## Given request 1
In the Gaussian mixture model tutorial, which information criterion is plotted as a function of the model parameters?
## Given request 2
Continue the Gaussian mixture model tutorial from where it stops.

## Excerpted passage
- - - - - - -

Gaussian Mixture Models: Unsupervised Learning¶

By Joe Ganser

I Objective¶

In this tutorial, we'll be using Gaussian mixture models to describe the multimodal distributions of Geyser Eruptions. Working with lengths of eruption times and the time period until the next eruption, we can properly model the clusters in the dataset.

II Exploring Data¶

Our dataset consists of two features:

eruptions numeric Eruption time in mins
waiting numeric Waiting time to next eruption

eruptions	waiting
3.600	79
1.800	54
3.333	74
2.283	62
4.533	85

III Visualizing Data¶

Using visualization techniques, we can observe how the data is distributed. This will suggest the number of clusters we can use to describe the data. We should consider

Histograms of each feature (To observe the multi-modal property)
Box plots
Scatter plot of one eruption time vs waiting time

make_figure.py

  import matplotlib.pyplot as plt
  import seaborn as sns
  import numpy as np
  n = 4
  plt.figure(figsize=(2*n,n))
  plt.subplot(2,2,1)
  col = 'eruptions'
  sns.distplot(data[col],bins=int(np.sqrt(data[col].shape[0])))
  plt.ylabel('% of data')
  plt.xlabel('eruption time (min)')
  plt.subplot(2,2,2)
  plt.boxplot(data[col],vert=False)
  ####
  plt.subplot(2,2,3)
  col = 'waiting'
  sns.distplot(data[col],bins=int(np.sqrt(data[col].shape[0])))
  plt.ylabel('% of data')
  plt.xlabel('waiting time until next eruption (min)')
  plt.subplot(2,2,4)
  plt.boxplot(data[col],vert=False)
  plt.subplots_adjust(hspace=0.5)
  plt.subplots_adjust(wspace=0.25)
  plt.figure(figsize=(n,n))
  plt.scatter(data['eruptions'],data['waiting'])
  plt.xlabel('eruption time (min)')
  plt.ylabel('waiting time until next eruption (min)')
  plt.show()

png

IV Estimating GMM parameters¶

We can see through visualization that the data has a multimodal distribution (bimodal, probably). Despite this, to properly evaluate Gaussian mixture models on the data, it's best to loop through a range of possible parameters and visualize the model performance. There are two possible parameters we evaluate;

covariance_type
- ['diag','spherical','full','tied']
n clusters
- range(1,11)

We plot the values of the Akaike information criterion (AIC) as a function of the model parameters. Gaussian mixture models tell us the AIC info measure for each parameter set. A parsimoneous model is one that minimizes the AIC and simultaneously minimizes the number of clusters. This code inspired by source [2].

from sklearn.mixture import GaussianMixture as GMM
import matplotlib.pyplot as plt
n_components = range(1,11)
covariances = ['diag','spherical','full','tied']
models = {c:[] for c in covariances}
for cov in covariances:
    for n in n_components:
        models[cov].append(GMM(n,covariance_type=cov,random_state=0).fit(data))

- - - - - - -

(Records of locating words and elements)
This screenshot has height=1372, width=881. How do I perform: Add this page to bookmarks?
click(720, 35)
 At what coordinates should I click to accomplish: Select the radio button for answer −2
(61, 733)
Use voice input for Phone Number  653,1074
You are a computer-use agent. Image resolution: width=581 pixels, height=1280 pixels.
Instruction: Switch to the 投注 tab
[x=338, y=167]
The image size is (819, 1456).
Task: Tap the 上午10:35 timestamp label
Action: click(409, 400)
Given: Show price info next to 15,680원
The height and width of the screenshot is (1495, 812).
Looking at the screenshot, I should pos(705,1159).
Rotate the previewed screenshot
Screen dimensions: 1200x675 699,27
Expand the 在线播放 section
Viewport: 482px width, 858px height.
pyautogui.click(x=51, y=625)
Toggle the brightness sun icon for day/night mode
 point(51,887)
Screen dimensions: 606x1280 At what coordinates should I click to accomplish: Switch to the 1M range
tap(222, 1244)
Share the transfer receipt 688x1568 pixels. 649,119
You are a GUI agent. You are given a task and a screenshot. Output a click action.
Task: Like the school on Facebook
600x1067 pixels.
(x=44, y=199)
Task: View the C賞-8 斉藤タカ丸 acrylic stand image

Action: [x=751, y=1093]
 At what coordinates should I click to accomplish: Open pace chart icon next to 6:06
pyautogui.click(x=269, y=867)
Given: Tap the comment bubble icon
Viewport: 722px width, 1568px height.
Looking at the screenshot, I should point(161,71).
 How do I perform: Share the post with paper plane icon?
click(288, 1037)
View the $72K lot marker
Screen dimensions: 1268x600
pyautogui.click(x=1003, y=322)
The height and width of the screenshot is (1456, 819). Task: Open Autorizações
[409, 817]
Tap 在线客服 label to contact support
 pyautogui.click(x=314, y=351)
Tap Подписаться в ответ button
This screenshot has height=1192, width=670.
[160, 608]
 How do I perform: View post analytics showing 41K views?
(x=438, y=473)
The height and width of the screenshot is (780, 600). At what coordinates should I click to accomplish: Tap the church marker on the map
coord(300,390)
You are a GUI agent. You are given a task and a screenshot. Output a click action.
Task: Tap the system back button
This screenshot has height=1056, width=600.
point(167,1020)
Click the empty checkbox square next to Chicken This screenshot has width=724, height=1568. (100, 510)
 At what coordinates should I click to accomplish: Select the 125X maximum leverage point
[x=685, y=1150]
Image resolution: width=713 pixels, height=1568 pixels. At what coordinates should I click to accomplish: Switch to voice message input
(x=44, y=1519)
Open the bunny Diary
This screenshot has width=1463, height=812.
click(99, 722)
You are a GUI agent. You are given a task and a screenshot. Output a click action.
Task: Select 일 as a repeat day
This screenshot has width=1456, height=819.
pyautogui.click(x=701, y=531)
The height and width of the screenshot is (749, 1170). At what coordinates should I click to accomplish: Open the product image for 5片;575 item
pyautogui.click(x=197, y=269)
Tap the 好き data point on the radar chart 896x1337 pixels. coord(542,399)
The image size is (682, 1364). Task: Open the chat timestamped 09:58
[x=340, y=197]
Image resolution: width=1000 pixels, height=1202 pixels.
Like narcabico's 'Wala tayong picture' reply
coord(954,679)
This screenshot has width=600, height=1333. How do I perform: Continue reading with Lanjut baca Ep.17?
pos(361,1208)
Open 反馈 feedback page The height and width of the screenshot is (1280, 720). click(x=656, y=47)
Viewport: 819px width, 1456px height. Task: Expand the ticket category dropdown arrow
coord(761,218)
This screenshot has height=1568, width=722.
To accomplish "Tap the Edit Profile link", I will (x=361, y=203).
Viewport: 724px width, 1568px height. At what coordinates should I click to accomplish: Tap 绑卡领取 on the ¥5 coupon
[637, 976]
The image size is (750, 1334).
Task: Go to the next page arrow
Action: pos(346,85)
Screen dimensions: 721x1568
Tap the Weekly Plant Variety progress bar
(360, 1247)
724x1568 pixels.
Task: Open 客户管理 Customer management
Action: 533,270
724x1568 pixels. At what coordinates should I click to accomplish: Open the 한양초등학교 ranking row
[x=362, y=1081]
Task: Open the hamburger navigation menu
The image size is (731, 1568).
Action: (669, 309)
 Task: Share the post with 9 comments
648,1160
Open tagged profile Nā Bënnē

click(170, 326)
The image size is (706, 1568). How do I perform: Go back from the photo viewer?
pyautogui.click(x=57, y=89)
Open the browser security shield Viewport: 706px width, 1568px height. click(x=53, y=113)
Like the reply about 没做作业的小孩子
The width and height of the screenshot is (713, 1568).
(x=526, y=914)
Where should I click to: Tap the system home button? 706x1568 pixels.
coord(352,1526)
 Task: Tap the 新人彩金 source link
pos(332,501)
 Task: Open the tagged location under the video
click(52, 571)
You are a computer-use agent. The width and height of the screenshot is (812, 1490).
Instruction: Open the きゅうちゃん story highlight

- - - - - - -

## Expected output 1
The Akaike information criterion (AIC).

## Expected output 2
for cov in covariances:
    plt.plot(n_components, [m.aic(data) for m in models[cov]], label='{} covariance'.format(cov))

plt.legend(loc='best')
plt.ylabel('Akaike information criterion (AIC)')
plt.xlabel('number of clusters')
plt.show()

png

V Plotting GMM clusters¶

We know from the plot above that n_components=2 is the optimal number of clusters, and covariance_type='full' minimizes the AIC. The .predict() method of Gaussian mixture models predicts the cluster memmbership of each data point (row). Considering this dataset is two dimensional, we can visualize the cluster membership of each data point (row) using colors.

preds = GMM(n_components=2,covariance_type='full').fit(data).predict(data)
data['cluster'] = preds
data.head()

eruptions	waiting	cluster
3.600	79	0
1.800	54	1
3.333	74	0
2.283	62	1
4.533	85	0

preds = GMM(n_components=2,covariance_type='full').fit(data).predict(data)
preds = ['red' if i==0 else 'blue' for i in preds]
data['cluster'] = pd.Series(preds)
cluster_colors = {'red':'cluster1','blue':'cluster2'}
for color in cluster_colors.keys():
    _ = data[data[data.columns[-1]]==color]
    plt.scatter(_['eruptions'],_['waiting'],c=color,label=cluster_colors[color])
data.drop('cluster',axis=1,inplace=True)
plt.legend()
plt.xlabel('eruption time (min)')
plt.ylabel('waiting time until next eruption (min)')
plt.show()

png

VI Plotting GMM by density¶

One of the advantages of Gaussian mixture models is that it predicts each data point's probability of cluster membership. We can visualize by performing the same technique above, with the added feature of color density.

pred_proba = GMM(n_components=2,covariance_type='full').fit(data).predict_proba(data)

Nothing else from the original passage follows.